もう入ることができないFCハウス。眼鏡女子は、ここにいる。どうするんだよと思っていると着ぐるみが僕たちの前に出てこちらに振り向いた。頭装備が外れている。
その顔はまさにミコッテ女子だった。
「皆さんごきげんよう。全員お揃いね。残念ながら今回買い手がついたの。このFCハウスはFCごと売却させてもらうわ。」
高らかに笑って見せた。
そこに、長身美人エレ女が現れた。
「お待たせしました。ミコッテ女子さん。早速商談に入りましょう。」
「長身美人エレ女さんですね。この度は、ありがとうございます。下々の物がうるさいので、別の場所で商談しましょう。移動しますのでPT組んでください。」
ウサ男、眼鏡女子と僕は、その場に残された。
どうするんだよと眼鏡女子に相談しても、眼鏡女子はピクリとも動かない。あれ、ネットが落ちたかなと思ったがオンラインのようだった。

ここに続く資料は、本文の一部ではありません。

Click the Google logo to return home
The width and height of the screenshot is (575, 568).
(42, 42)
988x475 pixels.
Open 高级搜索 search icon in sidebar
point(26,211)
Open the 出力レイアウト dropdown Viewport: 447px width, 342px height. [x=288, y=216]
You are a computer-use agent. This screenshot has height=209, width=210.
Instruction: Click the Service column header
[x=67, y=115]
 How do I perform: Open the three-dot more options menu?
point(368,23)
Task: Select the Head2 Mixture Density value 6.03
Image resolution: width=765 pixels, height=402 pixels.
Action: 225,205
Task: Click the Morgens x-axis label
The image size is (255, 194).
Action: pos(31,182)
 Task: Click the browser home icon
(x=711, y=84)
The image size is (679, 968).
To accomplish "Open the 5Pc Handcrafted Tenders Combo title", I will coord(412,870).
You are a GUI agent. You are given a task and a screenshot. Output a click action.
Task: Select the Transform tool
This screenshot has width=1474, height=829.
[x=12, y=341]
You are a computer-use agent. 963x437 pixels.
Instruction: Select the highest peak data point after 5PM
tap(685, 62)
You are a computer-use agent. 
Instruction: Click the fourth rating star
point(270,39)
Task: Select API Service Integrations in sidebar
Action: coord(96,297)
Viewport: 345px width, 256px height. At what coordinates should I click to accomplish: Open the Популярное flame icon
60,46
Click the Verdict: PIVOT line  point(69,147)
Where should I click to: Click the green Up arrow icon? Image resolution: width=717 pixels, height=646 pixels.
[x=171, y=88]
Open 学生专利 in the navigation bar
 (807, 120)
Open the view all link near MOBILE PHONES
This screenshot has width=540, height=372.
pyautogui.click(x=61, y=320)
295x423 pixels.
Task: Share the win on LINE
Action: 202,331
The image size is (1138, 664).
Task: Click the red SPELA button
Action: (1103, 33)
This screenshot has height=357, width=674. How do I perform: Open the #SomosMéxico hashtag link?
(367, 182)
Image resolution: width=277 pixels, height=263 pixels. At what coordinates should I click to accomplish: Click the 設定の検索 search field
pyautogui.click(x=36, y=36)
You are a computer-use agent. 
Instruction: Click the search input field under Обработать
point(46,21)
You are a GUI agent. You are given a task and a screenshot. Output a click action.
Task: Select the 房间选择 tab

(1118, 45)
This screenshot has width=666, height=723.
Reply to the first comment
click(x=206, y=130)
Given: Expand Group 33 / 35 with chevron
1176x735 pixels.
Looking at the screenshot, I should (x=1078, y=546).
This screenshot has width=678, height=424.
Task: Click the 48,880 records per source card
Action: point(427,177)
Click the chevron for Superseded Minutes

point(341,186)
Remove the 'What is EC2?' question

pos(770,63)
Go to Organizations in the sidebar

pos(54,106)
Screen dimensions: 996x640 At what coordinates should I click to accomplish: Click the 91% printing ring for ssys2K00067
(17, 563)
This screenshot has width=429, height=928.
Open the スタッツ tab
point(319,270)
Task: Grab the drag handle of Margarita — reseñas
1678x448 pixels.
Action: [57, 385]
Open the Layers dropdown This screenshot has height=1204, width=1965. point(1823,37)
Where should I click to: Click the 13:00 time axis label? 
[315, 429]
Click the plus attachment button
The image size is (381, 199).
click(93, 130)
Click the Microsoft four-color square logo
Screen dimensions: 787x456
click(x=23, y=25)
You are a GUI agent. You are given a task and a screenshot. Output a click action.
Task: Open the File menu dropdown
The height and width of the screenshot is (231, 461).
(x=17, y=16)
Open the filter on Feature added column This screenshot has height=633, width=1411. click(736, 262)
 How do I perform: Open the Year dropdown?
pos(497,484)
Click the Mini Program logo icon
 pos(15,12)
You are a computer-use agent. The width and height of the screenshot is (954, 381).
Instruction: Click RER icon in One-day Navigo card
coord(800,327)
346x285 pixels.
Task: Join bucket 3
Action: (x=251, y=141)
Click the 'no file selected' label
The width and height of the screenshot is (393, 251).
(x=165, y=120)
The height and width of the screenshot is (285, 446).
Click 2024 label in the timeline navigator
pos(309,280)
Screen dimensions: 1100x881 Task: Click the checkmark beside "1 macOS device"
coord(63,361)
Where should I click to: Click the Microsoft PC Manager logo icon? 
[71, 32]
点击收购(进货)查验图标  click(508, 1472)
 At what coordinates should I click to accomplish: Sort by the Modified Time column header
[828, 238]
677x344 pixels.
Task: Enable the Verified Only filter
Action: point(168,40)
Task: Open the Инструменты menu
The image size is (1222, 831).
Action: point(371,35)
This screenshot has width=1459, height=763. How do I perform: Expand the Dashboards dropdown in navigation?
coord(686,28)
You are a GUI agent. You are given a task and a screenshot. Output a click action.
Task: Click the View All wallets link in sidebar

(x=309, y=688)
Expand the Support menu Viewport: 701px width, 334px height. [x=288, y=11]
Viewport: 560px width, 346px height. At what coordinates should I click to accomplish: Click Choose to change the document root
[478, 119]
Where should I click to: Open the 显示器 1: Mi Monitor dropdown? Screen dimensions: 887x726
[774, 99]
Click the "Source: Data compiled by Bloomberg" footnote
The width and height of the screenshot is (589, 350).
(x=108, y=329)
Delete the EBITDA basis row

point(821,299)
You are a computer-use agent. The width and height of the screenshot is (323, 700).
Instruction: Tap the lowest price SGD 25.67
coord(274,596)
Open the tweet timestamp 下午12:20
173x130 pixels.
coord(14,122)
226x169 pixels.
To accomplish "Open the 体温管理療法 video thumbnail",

この時、別の場所で、売却の話が進んでいた。長身美人エレ女は、900万ギルに値切り交渉し、さらに、信用できないのでは、マスター権限移譲前は、半額しか入れないことを宣言した。買い手がつかないで焦っていたミコッテ女子は、その条件をのんだ。ここでさらに長身美人エレ女は、十二神歴的に今日は日が悪いので、明日、取引日にします。また明日。FCハウス前で取引しましょうと言った。そのまま今日の商談は終わった。
FCハウス前の眼鏡女子は、空を見つめたまま、黙って、動かないままだった。僕たちはその場で待つしかなかった。しばらくして、ぴくっと急に動き出した。
眼鏡女子は、「早くここを離れましょう」というなり、その場を離れた。